III. APPLICATION OF ARTICLE 41 OF THE CONVENTION
- Article 41 of the Convention provides:
“If the Court finds that there has been a
violation of the Convention or the Protocols thereto, and if the
internal law of the High Contracting Party concerned allows only
partial reparation to be made, the Court shall, if necessary, afford
just satisfaction to the injured party.”
A. Damage
- The
applicant claimed the unsettled judgment debt and UAH 2,249.54
(EUR 368) in inflation losses by way of compensation for
pecuniary damage. In addition, he claimed EUR 250,000 in respect
of non pecuniary damage.
- The
Government contested the claims in respect of inflation losses and
non-pecuniary damage. They did not comment on the applicant's claim
for the unsettled debt.
- The
Court finds that the Government should pay the applicant the
unsettled judgment debt by way of compensation for pecuniary damage.

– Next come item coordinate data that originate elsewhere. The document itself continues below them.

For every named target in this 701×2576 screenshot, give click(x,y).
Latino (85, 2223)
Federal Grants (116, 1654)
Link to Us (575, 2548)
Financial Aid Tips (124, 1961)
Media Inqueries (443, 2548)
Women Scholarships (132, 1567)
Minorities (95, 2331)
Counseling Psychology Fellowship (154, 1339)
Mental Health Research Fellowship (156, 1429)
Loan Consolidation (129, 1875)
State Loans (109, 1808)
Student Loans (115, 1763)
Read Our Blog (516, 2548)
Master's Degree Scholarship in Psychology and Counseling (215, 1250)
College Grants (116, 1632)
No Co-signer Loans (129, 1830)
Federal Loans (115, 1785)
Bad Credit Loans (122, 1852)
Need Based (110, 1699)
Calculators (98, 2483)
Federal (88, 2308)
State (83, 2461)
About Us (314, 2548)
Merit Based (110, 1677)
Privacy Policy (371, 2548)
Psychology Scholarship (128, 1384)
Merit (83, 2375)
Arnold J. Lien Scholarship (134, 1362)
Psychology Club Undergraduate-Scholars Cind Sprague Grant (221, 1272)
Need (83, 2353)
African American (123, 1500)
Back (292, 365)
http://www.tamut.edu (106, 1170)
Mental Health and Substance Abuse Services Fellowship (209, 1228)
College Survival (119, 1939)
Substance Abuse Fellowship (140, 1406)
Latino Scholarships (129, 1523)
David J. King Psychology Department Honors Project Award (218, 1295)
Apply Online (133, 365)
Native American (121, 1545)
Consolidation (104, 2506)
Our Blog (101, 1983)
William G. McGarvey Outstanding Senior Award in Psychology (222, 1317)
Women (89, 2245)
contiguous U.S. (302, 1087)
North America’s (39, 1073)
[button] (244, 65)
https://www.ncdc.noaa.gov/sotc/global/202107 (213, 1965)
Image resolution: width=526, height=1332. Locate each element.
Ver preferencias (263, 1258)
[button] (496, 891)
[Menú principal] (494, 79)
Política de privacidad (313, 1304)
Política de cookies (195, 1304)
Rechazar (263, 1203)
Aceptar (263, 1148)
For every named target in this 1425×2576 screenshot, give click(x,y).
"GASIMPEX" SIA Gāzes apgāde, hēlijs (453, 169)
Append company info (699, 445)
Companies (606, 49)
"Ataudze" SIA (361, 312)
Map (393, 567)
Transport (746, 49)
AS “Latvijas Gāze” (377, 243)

As regards the applicant's claim for inflation losses, the Court
notes that the applicant's relevant calculations are not supported by
any official documents, which would enable the Court to determine the
amount. Consequently, it rejects this part of the claim (see e.g.,
Glova and Bregin v. Ukraine, nos. 4292/04 and 4347/04,
§ 29, 28 February 2006).
- The
Court further finds that the applicant must have suffered
non pecuniary damage. Ruling on an equitable basis, it awards
the applicant EUR 2,000 under this head.
B. Costs and expenses
- The applicant did not submit any separate claim under
this head; the Court therefore makes no award in this respect.
C. Default interest
- The
Court considers it appropriate that the default interest should be
based on the marginal lending rate of the European Central Bank, to
which should be added three percentage points.
FOR THESE REASONS, THE COURT UNANIMOUSLY
- Declares the application admissible;
- Holds that there has been a violation of
Article 6 § 1 of the Convention;
- Holds
(a) that
the respondent State is to pay the applicant, within three months
from the date on which the judgment becomes final in accordance with
Article 44 § 2 of the Convention,
(i) the
unsettled judgment debt still owed to him;
(ii) EUR 2,000
(two thousand euros) in respect of non-pecuniary damage, to be
converted into the national currency of the respondent State at the
rate applicable at the date of settlement, plus any tax that may be
chargeable;
(b) that
from the expiry of the above-mentioned three months until settlement
simple interest shall be payable on the above amount at a rate equal
to the marginal lending rate of the European Central Bank during the
default period plus three percentage points;
- Dismisses the remainder of the applicant's claim
for just satisfaction.
Done in English, and notified in writing on 13 December 2007,
pursuant to Rule 77 §§ 2 and 3 of the Rules of Court.